EXERCISE TEXT:
►
The Spaniard Nuria Selva, researcher at the Polish Academy of Sciences, spent all of the lockdown in the Białowieża National Park, one of the last virgin forests in Europe. As co-author of the study, she emphasizes that the changes in animal movement patterns depend on the degree of the lockdown: “The reduction was less in semi-urbanized and semi-natural zones. In those areas there were still people, as in parks, where human presence increased by more than 200%,” she says.
Beyond mobility, human presence can also affect animals’ physiology. In an unpublished study, Selva has demonstrated that cortisol levels — an indicator of stress — decreased in bears and chamois in Poland’s Montes Tatras National Park during the months of the lockdown.
“A road where no one passes is not a barrier, the barrier is the traffic, it is us.”Nuria Selva, researcher at the Polish Academy of Sciences and the University of Huelva
Selva points out another important aspect of the study: “It has allowed us to separate the impact of human infrastructure and humans. A highway where no one travels isn’t a barrier. The barrier is the traffic; the barrier is us.” Between 2013 and 2015, the Boise State University biologist Jesse Barber carried out a series of experiments with traffic. He recorded highway sounds and played them in natural environments where there was no asphalt. His results showed that on the so-called ghost highways, a significant percentage of birds disappeared. During the pandemic, the opposite phenomenon was observed: birds sang at lower frequencies and communicated better.
◄
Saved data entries
►
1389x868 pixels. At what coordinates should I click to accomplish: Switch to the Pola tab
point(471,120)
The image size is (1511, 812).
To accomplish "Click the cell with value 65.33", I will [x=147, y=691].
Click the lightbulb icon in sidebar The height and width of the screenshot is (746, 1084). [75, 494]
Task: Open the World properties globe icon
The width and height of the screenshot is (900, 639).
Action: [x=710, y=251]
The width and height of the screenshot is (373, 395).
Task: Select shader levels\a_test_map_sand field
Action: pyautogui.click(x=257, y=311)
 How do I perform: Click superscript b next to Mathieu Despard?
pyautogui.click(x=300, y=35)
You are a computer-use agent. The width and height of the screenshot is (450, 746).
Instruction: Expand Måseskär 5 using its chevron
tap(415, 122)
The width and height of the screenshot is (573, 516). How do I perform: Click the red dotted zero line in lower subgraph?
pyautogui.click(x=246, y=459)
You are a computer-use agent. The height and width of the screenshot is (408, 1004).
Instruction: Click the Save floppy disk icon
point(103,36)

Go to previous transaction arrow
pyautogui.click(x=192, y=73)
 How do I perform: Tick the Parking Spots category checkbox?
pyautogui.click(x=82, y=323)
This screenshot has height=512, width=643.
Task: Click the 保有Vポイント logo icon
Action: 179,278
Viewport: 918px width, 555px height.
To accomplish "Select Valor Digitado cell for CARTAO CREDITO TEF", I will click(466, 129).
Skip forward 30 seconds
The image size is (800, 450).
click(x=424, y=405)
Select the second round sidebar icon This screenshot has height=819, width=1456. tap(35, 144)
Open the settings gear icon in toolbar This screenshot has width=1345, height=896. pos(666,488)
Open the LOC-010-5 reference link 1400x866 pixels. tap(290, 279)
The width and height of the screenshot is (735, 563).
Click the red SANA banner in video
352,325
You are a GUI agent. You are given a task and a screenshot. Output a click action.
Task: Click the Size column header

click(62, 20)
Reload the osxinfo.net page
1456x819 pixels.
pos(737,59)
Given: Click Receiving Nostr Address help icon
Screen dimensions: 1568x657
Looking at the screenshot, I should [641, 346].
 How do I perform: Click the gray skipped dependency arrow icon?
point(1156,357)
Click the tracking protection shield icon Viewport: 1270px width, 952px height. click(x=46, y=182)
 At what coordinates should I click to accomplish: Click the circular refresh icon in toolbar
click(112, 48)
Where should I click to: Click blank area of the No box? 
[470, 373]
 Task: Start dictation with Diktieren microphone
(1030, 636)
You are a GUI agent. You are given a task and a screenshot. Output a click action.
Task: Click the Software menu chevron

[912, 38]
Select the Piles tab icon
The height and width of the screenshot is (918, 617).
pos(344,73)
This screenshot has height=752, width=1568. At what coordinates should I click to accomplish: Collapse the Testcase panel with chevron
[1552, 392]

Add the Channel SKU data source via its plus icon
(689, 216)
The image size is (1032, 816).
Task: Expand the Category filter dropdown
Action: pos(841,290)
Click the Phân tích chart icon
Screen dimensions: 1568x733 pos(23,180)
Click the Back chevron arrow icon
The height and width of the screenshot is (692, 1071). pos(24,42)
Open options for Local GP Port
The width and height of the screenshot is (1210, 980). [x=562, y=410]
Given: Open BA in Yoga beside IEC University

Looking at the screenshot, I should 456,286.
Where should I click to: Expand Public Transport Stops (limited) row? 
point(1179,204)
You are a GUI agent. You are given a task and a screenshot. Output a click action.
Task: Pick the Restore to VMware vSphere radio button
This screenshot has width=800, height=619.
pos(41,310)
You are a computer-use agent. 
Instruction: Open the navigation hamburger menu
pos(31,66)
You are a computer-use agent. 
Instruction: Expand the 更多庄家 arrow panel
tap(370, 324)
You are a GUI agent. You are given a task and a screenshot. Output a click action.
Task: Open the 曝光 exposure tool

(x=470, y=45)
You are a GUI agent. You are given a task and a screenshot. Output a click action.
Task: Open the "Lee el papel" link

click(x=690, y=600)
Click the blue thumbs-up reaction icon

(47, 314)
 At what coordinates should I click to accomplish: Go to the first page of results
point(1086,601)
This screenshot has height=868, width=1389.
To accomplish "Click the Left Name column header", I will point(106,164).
◄
WHAT TO WORK ON:
1/ List every academic or research institution named in the wildlife lockdown text.
2/ Turn the paragraph of the wildlife lockdown text beginning "Selva points out another important aspect" into a short bulleted list that keeps its main facts.
3/ Carry the wildlife lockdown text forward from its final sentence.

RESPONSES BY TASK:
1/
Polish Academy of Sciences
University of Huelva
Boise State University

2/
- Selva says the study made it possible to separate the impact of human infrastructure from the impact of humans themselves.
- In her words, a highway with no traffic is not a barrier; the traffic, meaning people, is the barrier.
- From 2013 to 2015, Boise State University biologist Jesse Barber ran experiments that played recorded highway sounds in natural areas without roads.
- On these "ghost highways," a significant percentage of birds disappeared.
- During the pandemic, the reverse happened: birds sang at lower frequencies and communicated better.

3/
University of A Coruña biologist Alejandro Martínez Abraín notes the study’s statistical power, but he points out that the change in movement patterns has only been observed in areas with a greater human footprint, “in severe lockdown conditions and on the extremes of animal movement.” He also points out that the presence of wild animals in cities has not been studied.
“Not all animals prefer for people to move around less,” Martínez Abraín says. “For example, when it comes to highways, many prey species prefer for there to be a lot of movement, because that causes what in ecology is called a scarecrow effect, scaring away predators.” Starlings gather at crossroads, where they can’t be hunted. Red kite birds fly over railways looking for food. Rabbits nest alongside roads.
For the university professor, the changes in animal mobility patterns do not have to do with confinement. “We have to go back to the abandonment of the countryside. Animals have spent six or seven decades losing their fear of humans, urbanites who won’t do anything to them. Covid didn’t change that, the abandonment of the countryside did. What happened during the pandemia is that they took a step closer, and we realized something that was already happening.”